Mexico’s Pemex Losing 27,000 Barrels Of Gasoline & Diesel A Day Due To Theft By Criminal Gangs
This is a bit of a detour from what we cover here on CleanTechnica much of the time, but seems a fitting follow up to our earlier article on the riots in Mexico that followed a large reduction in gasoline/petrol subsidies.
That move by the government of Mexico to greatly reduce fuel subsidies was a necessity (more or less) owing to the rapidly declining rate of extraction at important state-owned oil fields, but it nonetheless proved to be the last straw for some in the country, who simply couldn’t afford to continue purchasing “needed” quantities of fuel, and thus probably had to deal with transportation problems and employment problems that accompany a lack of reliable transportation.
In relation to this, I recently came across the news that criminal gangs in Mexico are currently stealing around 27,000 barrels worth of gasoline and diesel fuels a day from the state-owned oil company Pemex. This fuel presumably then gets sold onwards to those who want it at lower-than-market pricing — which presumably helps to win favor with the locals in the territories of some of the gangs in question.

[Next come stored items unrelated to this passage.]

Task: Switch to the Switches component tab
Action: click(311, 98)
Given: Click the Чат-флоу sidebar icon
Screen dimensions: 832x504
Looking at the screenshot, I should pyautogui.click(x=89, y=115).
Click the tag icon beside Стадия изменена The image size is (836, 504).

The situation as a whole makes for an interesting example of the non-linear way that the collapse of economically recoverable fossil fuels is likely to play out. The lack of affordable fuel results directly in an increase in theft (something that is often quite dangerous — there are regular reports in the news of deaths during theft as a result of fires and interactions with security forces), which itself results in increased costs for the oil producers, which further drives the price up, to some degree or other.
With regard to “increased costs,” Pemex released a public statement recently on the matter of increasing theft. It read: “Specialized personnel are carrying out the work for the elimination of this clandestine theft.”
As oil extraction, and access to refined products, becomes a more expensive proposition over the coming decades in many parts of the world it seems likely that theft and conflict with criminal gangs, and also with other countries, will become more of a factor in the determination of oil prices. In particular, more of a factor with regard to local prices (in many places).
That reality is likely one of the primary reasons that a number of militaries around the world are showing themselves as being more willing to embrace renewables than political “leaders and others” in those countries.
This isn’t to say that there aren’t security problems that would/will accompany a large-scale reliance on renewables — clearly, there are — simply that fossil fuel reliance is going to become increasingly difficult and expensive over the coming decades, and diversification will likely provide advantages to those who can afford it.